Render the material as a JSON list of strings, one string per line, beginning with the line that contains "[combobox] (134, 31)" and stopping after the line that contains "О сайте (582, 818)". Omit blank lines, and leave the pictures out.

==================================================

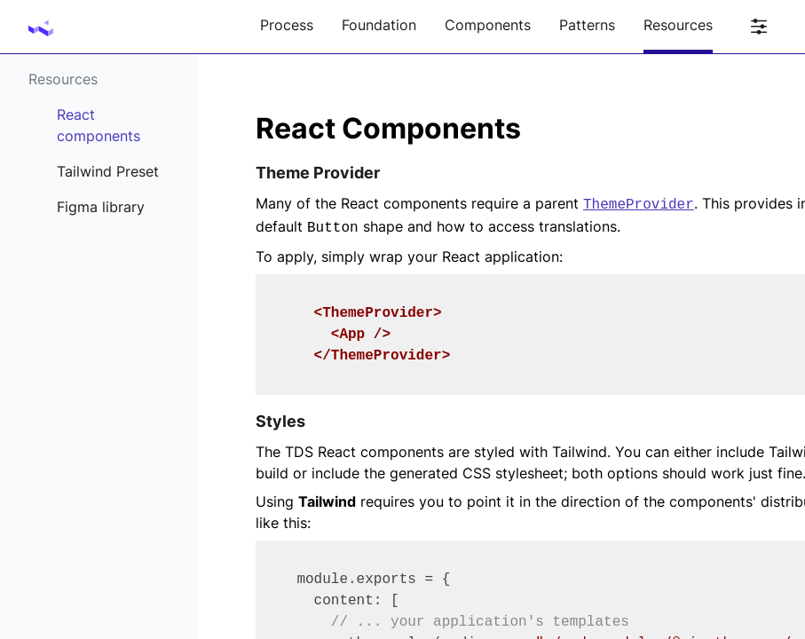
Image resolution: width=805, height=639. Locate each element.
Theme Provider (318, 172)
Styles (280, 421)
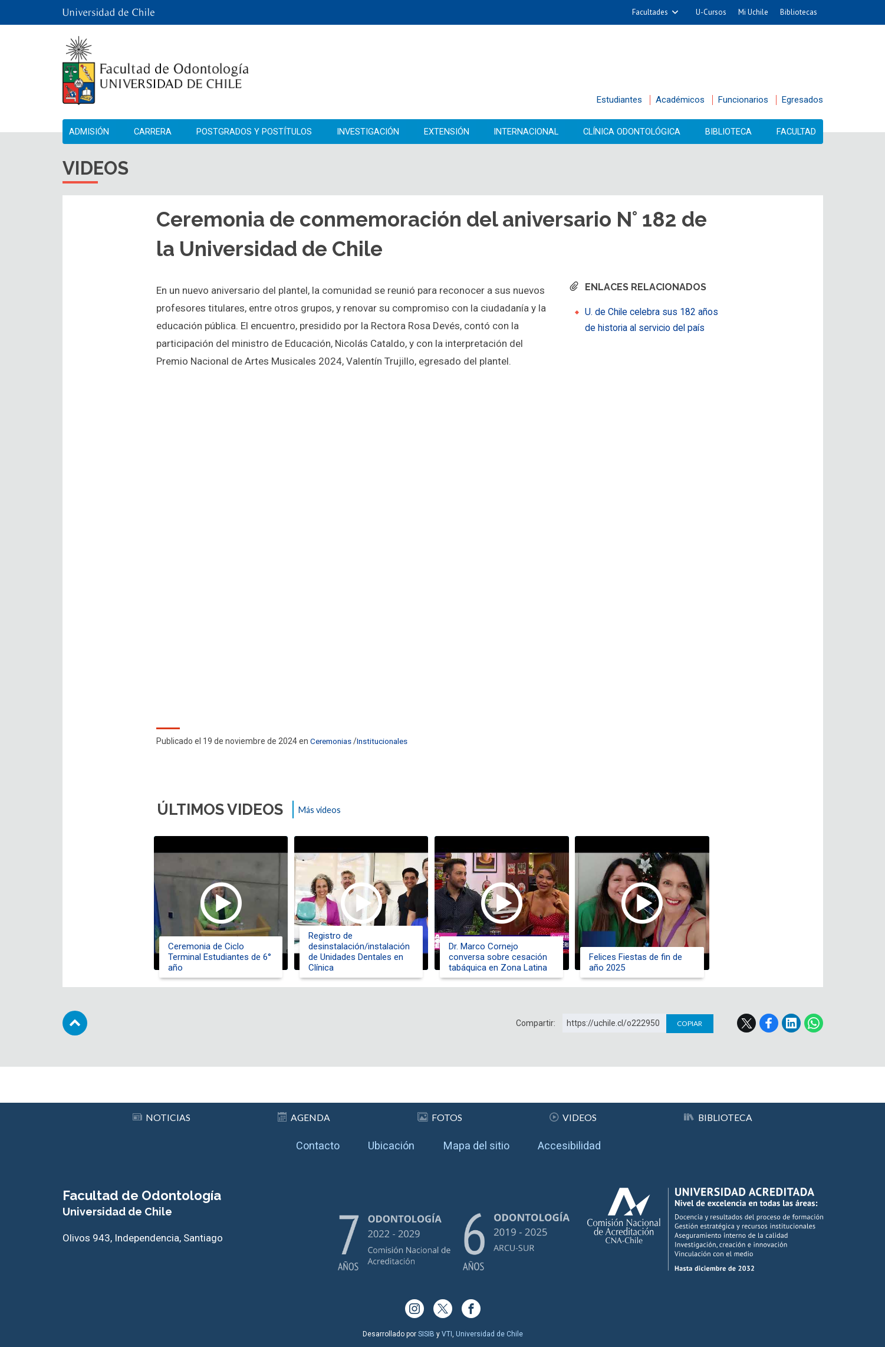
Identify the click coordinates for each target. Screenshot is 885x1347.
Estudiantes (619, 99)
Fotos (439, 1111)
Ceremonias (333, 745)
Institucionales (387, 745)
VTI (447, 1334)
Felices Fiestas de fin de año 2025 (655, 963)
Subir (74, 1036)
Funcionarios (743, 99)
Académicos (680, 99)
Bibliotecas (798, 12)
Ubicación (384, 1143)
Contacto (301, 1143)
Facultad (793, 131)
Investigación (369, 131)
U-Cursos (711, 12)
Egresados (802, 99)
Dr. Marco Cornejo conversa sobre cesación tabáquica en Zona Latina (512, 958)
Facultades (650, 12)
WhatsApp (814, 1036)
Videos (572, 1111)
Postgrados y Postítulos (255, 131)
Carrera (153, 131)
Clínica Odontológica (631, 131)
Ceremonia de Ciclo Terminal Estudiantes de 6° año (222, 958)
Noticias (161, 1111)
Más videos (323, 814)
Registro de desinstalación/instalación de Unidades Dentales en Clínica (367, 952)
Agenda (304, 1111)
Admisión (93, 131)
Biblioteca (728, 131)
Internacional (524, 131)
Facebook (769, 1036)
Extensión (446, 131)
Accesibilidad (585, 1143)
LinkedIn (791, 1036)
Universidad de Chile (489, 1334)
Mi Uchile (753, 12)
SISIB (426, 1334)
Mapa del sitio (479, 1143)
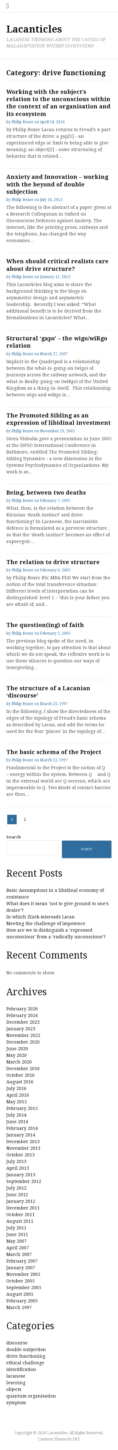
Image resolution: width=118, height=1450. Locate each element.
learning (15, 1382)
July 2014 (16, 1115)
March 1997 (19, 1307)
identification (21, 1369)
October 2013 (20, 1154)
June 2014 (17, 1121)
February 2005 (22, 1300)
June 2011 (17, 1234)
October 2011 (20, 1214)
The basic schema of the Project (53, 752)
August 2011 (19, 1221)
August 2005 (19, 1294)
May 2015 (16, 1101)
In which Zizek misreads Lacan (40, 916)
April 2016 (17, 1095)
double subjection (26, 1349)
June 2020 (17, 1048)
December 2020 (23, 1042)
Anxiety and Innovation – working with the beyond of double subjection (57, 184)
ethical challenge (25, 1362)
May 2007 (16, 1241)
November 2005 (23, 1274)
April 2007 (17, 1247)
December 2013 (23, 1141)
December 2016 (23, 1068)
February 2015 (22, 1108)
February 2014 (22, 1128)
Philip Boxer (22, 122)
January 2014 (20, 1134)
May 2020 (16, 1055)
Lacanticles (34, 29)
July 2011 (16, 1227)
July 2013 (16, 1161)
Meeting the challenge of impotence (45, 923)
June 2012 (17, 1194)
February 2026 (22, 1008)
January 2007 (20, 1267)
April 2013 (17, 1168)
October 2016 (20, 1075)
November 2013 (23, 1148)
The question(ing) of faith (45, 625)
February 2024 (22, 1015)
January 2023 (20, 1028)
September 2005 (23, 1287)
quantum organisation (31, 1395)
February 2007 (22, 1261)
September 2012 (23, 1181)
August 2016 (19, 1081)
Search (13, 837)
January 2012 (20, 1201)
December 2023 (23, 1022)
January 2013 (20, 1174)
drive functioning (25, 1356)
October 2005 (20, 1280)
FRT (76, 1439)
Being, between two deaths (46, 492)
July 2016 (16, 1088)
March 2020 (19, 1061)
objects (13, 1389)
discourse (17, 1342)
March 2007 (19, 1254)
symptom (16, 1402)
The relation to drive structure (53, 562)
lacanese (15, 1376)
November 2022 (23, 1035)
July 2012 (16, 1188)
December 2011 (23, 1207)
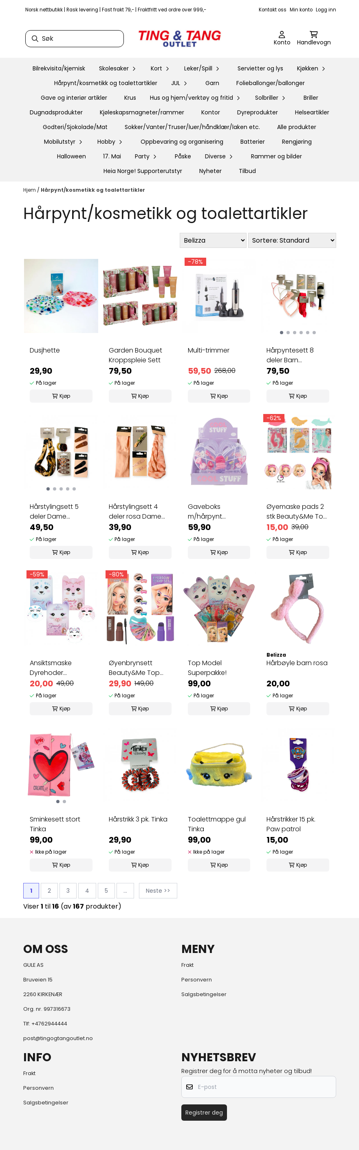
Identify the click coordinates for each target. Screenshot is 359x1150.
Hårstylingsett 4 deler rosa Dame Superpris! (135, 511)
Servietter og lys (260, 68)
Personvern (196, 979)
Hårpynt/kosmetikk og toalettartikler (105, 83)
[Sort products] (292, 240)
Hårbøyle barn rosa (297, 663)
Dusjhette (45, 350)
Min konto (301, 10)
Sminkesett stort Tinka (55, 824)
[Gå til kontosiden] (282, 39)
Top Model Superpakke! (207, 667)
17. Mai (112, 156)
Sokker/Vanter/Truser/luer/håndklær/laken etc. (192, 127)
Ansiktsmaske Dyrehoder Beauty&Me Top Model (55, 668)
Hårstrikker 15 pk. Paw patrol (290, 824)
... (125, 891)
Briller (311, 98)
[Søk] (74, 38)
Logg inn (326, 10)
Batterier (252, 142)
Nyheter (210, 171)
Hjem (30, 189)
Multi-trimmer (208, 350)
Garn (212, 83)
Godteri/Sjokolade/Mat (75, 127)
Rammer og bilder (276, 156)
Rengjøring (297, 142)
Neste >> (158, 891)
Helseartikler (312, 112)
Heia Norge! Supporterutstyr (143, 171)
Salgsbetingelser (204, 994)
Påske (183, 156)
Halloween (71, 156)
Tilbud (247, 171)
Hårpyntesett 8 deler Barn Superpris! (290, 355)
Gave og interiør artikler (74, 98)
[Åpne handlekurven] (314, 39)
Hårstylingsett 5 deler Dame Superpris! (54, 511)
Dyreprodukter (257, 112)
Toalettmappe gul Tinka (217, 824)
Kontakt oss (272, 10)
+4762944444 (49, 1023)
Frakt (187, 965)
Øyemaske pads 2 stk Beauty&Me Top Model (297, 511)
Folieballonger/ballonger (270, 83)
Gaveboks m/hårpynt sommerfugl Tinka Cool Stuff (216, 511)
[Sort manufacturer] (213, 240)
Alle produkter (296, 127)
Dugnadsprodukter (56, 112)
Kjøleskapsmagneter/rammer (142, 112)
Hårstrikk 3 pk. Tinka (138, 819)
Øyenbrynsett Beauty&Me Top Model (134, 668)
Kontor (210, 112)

==================================================

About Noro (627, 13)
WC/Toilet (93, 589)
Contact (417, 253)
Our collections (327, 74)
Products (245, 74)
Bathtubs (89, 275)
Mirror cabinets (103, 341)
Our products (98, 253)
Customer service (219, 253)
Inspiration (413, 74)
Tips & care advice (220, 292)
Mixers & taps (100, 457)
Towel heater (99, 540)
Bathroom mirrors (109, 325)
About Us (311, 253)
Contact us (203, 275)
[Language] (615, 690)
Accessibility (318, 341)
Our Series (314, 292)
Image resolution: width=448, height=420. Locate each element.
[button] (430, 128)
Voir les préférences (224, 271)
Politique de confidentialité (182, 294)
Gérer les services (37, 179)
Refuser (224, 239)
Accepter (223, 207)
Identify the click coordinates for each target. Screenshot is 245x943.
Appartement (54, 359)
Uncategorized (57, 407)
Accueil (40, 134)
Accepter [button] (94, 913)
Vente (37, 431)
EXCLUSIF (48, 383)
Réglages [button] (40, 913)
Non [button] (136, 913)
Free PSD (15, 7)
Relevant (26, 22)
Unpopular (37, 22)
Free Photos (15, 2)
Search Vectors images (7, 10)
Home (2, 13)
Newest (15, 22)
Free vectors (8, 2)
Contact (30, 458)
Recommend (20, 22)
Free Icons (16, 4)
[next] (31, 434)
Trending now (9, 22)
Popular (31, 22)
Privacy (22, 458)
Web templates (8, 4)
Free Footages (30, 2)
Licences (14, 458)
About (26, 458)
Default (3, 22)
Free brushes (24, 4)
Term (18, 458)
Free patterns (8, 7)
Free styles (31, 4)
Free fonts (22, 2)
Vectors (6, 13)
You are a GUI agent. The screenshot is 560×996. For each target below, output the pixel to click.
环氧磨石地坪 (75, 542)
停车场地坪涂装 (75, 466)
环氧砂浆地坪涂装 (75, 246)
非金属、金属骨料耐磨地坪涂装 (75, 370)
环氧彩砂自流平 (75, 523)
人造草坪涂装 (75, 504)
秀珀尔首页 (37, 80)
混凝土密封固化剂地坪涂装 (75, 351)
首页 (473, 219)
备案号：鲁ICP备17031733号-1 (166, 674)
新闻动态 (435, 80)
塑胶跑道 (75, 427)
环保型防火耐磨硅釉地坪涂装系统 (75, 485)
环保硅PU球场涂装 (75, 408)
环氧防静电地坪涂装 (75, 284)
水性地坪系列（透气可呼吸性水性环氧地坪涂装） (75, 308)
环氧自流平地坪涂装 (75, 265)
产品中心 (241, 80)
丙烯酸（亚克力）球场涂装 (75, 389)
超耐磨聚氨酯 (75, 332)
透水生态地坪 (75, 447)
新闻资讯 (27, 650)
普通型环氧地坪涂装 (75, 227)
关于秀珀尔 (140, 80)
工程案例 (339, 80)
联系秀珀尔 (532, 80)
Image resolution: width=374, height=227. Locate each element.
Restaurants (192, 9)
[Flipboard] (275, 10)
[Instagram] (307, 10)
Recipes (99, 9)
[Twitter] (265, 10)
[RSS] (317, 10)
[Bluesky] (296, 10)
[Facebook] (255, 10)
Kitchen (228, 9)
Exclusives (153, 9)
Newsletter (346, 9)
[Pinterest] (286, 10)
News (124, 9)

==================================================

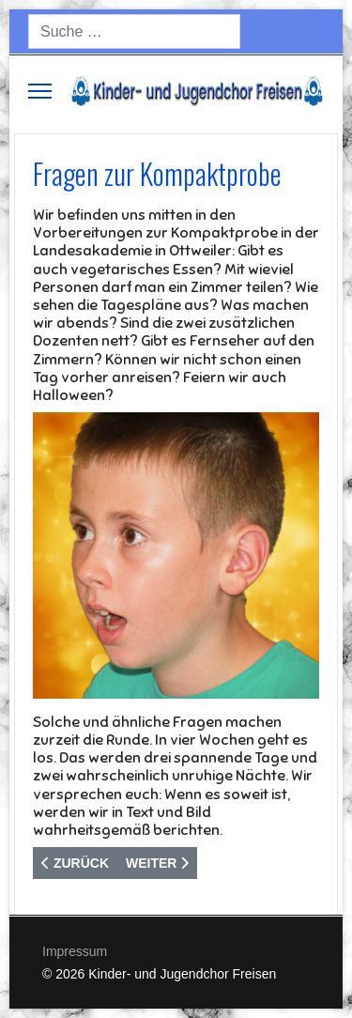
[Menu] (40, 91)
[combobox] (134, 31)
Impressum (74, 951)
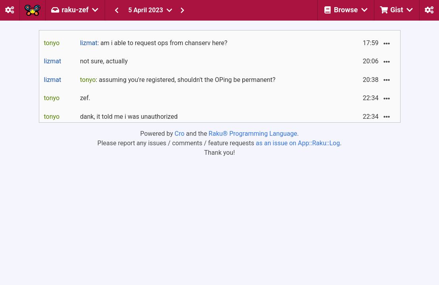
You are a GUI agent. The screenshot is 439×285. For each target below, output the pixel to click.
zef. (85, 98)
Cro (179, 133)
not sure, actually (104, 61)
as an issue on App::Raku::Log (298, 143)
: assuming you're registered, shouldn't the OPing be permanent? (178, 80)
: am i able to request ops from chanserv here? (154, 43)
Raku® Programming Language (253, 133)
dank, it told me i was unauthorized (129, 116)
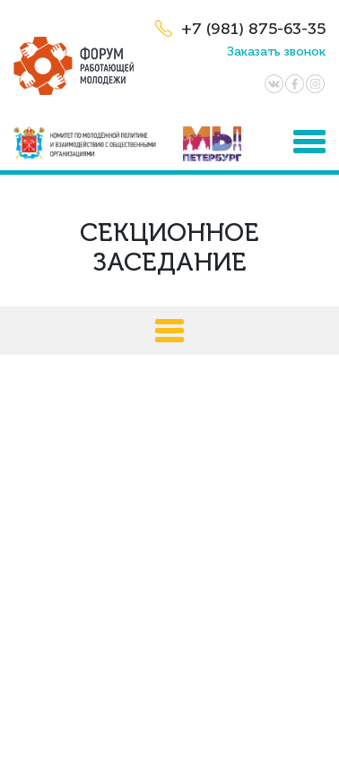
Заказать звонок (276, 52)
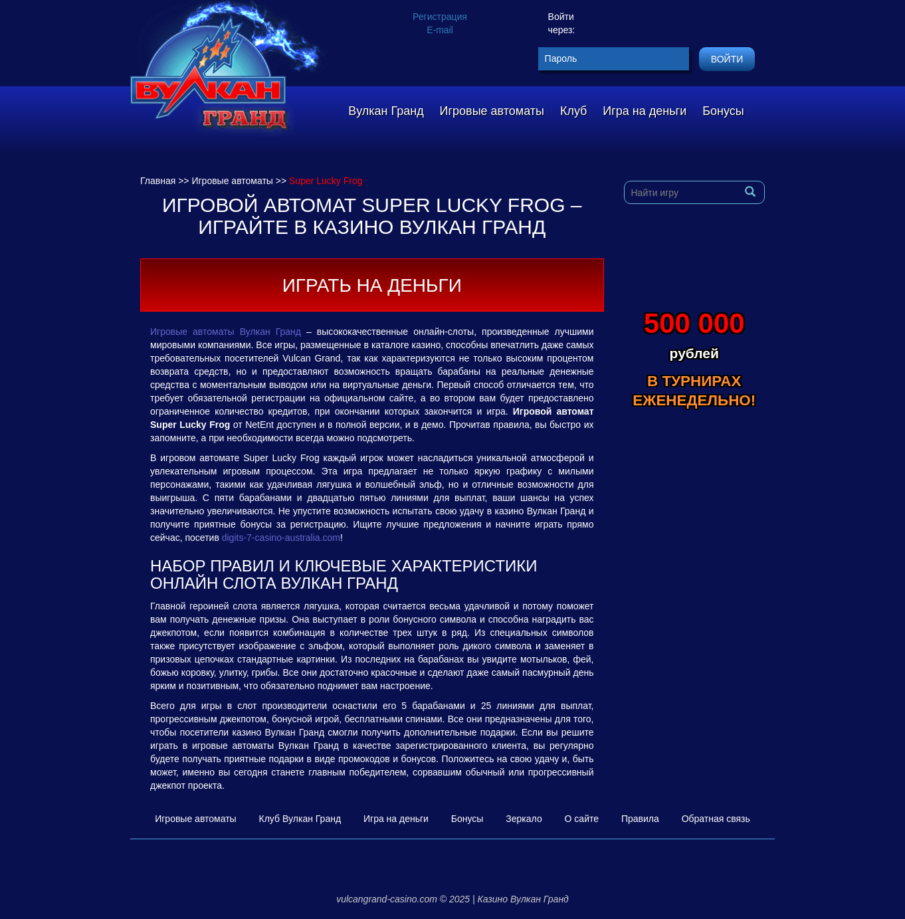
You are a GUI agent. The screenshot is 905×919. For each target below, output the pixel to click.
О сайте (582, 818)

==================================================

▸ **COMPLETE ANSWER**
[
  "[combobox] (134, 31)",
  "Impressum (74, 951)",
  "You are a GUI agent. The screenshot is 439×285. For each target below, output the pixel to click.",
  "zef. (85, 98)",
  "Cro (179, 133)",
  "not sure, actually (104, 61)",
  "as an issue on App::Raku::Log (298, 143)",
  ": assuming you're registered, shouldn't the OPing be permanent? (178, 80)",
  ": am i able to request ops from chanserv here? (154, 43)",
  "Raku® Programming Language (253, 133)",
  "dank, it told me i was unauthorized (129, 116)",
  "Заказать звонок (276, 52)",
  "You are a GUI agent. The screenshot is 905×919. For each target below, output the pixel to click.",
  "О сайте (582, 818)"
]